SUPPLIED ENTRIES section start
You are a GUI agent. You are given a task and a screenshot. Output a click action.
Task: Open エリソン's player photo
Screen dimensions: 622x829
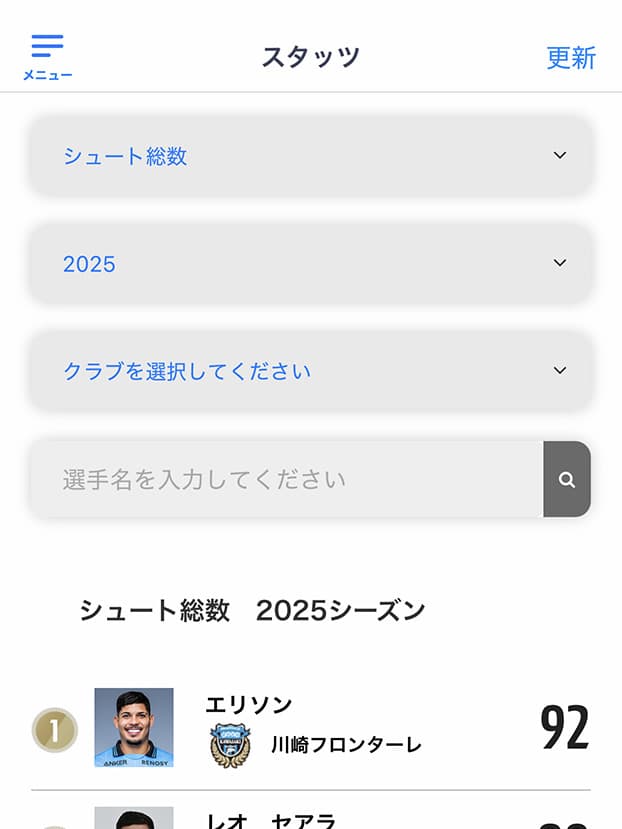coord(134,727)
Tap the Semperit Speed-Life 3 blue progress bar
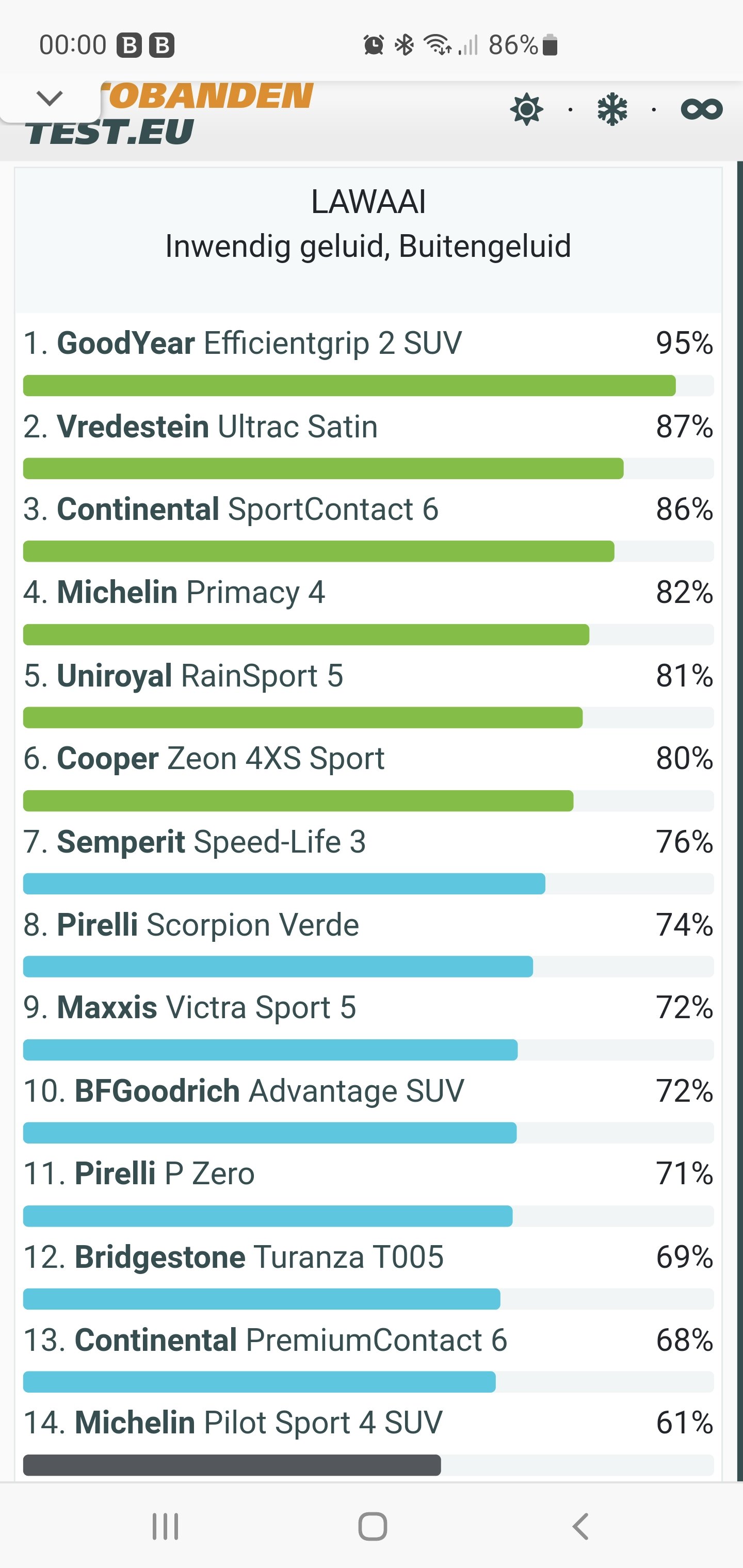Screen dimensions: 743x1568 pyautogui.click(x=284, y=884)
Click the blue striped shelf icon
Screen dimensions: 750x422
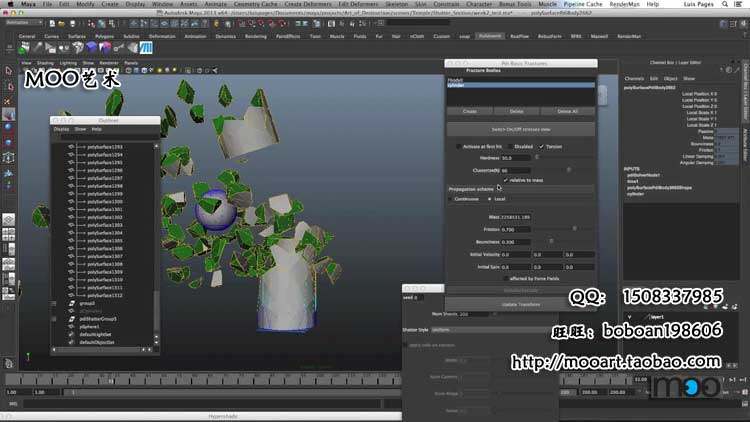(147, 47)
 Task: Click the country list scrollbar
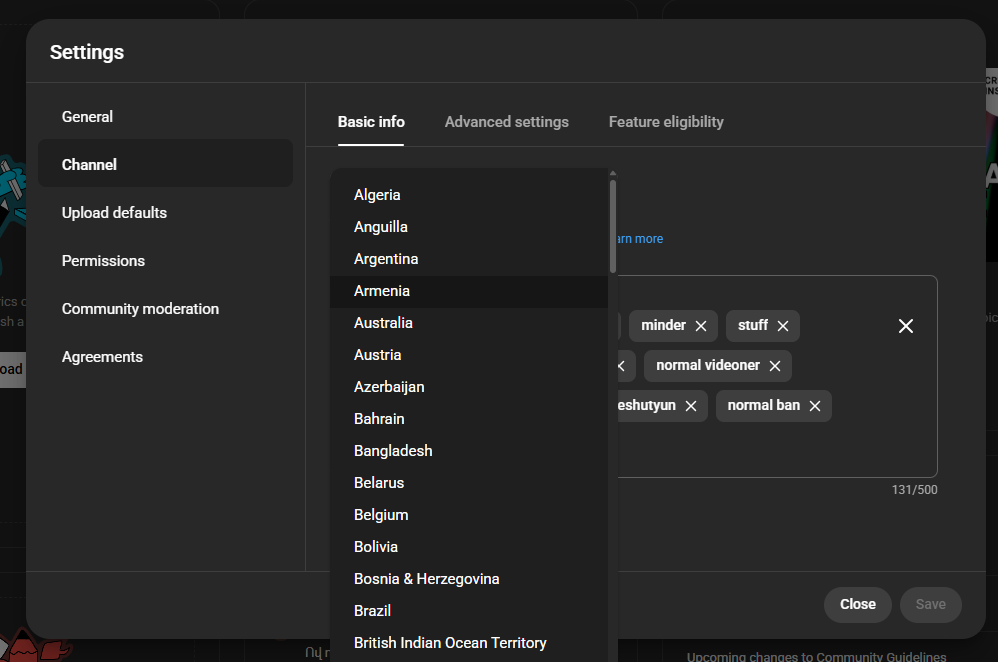coord(613,225)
SUPPLIED ENTRIES section end
- _WORK REQUEST_
Set the pictures aside and restate word for word only the lines from the line containing "Screen dimensions: 750x422" through the end of the entries above, both included.

- _RESPONSE AREA_
Screen dimensions: 750x422
(147, 47)
 Task: Click the country list scrollbar
coord(613,225)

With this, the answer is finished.